Re: [tip:sched/core] sched/isolation: Require a present CPU in housekeeping mask

From: Nicholas Piggin
Date: Mon May 06 2019 - 19:51:19 EST


Frederic Weisbecker's on May 7, 2019 1:16 am:
> On Sat, May 04, 2019 at 04:59:12PM +1000, Nicholas Piggin wrote:
>> Frederic Weisbecker's on May 4, 2019 10:27 am:
>> > On Fri, May 03, 2019 at 10:47:37AM -0700, tip-bot for Nicholas Piggin wrote:
>> >> Commit-ID: 9219565aa89033a9cfdae788c1940473a1253d6c
>> >> Gitweb: https://git.kernel.org/tip/9219565aa89033a9cfdae788c1940473a1253d6c
>> >> Author: Nicholas Piggin <npiggin@xxxxxxxxx>
>> >> AuthorDate: Thu, 11 Apr 2019 13:34:47 +1000
>> >> Committer: Ingo Molnar <mingo@xxxxxxxxxx>
>> >> CommitDate: Fri, 3 May 2019 19:42:58 +0200
>> >>
>> >> sched/isolation: Require a present CPU in housekeeping mask
>> >>
>> >> During housekeeping mask setup, currently a possible CPU is required.
>> >> That does not guarantee the CPU would be available at boot time, so
>> >> check to ensure that at least one present CPU is in the mask.
>> >
>> > I have a doubt about the requirements and semantics of cpu_present_mask.
>> > IIUC a present CPU means that it is physically plugged in (from ACPI
>> > perspective) but might not be logically plugged in (set on cpu_online_mask).
>>
>> Right, a superset of cpu_possible_mask, subset of cpu_online_mask. It
>> means that CPU can be brought online at any time.
>>
>> > But do we have the guarantee that a present CPU _will_ be online at least once
>> > right after the boot? After all, kernel parameters such as "maxcpus=" can prevent
>> > from turning some CPUs on. I guess there are even more creative ways to achieve
>> > that.
>> >
>> > In any case we really require the housekeeper to be forced online. Perhaps
>> > I missed that enforcement somewhere in the patchset?
>>
>> No I think you're right, that may be able to boot without anything in
>> the housekeeping mask. Maybe we can just cpu_up() a CPU in the
>> housekeeping mask with a warning that it has overidden their SMP
>> command line option. I'll take a look at it.
>
> But then what if cpu_up() fails? In this case I can think of only two
> answers:
>
> * Force the boot CPU as the housekeeper.
> * Rollback the whole thing: nohz and all isolation.

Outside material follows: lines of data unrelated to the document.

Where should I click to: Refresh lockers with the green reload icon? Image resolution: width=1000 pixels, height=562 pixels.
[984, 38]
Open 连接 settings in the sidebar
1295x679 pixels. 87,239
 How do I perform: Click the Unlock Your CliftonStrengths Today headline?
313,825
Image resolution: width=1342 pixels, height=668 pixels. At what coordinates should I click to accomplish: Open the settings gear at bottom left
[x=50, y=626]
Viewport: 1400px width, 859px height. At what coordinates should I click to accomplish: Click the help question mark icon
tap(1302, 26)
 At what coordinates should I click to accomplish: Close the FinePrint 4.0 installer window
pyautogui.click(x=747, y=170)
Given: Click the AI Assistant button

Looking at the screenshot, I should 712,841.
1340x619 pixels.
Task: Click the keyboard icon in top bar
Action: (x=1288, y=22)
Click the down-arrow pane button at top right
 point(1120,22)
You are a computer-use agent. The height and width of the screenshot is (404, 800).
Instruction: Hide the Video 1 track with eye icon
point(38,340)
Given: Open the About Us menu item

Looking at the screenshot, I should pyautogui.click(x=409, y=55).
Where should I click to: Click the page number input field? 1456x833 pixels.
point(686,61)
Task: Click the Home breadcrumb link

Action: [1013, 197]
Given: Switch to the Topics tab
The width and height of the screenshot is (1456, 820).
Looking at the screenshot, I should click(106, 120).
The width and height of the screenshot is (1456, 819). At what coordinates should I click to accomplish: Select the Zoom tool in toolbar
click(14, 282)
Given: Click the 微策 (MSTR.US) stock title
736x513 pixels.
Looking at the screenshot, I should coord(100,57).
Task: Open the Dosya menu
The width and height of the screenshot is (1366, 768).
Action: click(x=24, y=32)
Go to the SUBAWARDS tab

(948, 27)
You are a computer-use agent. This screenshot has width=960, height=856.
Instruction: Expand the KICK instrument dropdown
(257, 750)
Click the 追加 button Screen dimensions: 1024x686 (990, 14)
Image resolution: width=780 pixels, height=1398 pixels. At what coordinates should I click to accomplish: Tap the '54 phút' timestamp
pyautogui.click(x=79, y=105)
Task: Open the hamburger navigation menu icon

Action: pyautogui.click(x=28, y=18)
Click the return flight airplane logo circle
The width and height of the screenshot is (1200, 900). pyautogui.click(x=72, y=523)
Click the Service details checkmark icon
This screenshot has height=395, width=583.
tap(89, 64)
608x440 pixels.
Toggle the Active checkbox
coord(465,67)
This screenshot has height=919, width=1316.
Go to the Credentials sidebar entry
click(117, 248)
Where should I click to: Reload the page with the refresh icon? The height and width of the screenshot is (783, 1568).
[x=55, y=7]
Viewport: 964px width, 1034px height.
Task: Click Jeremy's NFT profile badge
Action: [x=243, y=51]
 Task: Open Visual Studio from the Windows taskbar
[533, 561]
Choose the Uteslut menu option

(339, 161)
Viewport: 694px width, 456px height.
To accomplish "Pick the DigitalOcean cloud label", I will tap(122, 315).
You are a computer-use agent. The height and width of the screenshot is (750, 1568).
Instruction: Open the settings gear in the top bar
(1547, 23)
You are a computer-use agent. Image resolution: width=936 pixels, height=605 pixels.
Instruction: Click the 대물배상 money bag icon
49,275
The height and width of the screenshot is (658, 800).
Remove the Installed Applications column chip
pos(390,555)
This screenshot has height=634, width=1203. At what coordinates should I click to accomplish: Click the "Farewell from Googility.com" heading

If cpu_up fails despite being in the present map and we explicitly
selected it as the housekeeper? I think it would be okay to print
a message telling admin to correct the config, and panic.

We try a best effort to make the system boot and limp along, but if
you misconfigure it, crashing is not unreasonable. There's lots of
command line option misconfiguration that will cause the same thing.

The primary problem with my patch that needs to be addressed is that
the error is not explicitly caught and printed if the housekeeper
does not come up, so the system might die in non-obvious ways.

>
> The second solution looks sane to me. After all if the user doesn't
> include CPU 0 in the housekeeping set, forcing it isn't going to
> help much.
>
> But that means we must enhance the isolation code (nohz included)
> to be able to dynamically add/del CPUs to the houseeeping/isolation
> set. That's not going to be easy but it's a necessary evolution
> of that subsystem since we want to drive it through cpusets.
>
> I should start working on that.

I considered that when looking at the series, but couldn't justify
the complexity based on my usage (which is static boot time).

If you have other uses for it, then that would solve all these boot
time issues as well, which will be nice.

Thanks,
Nick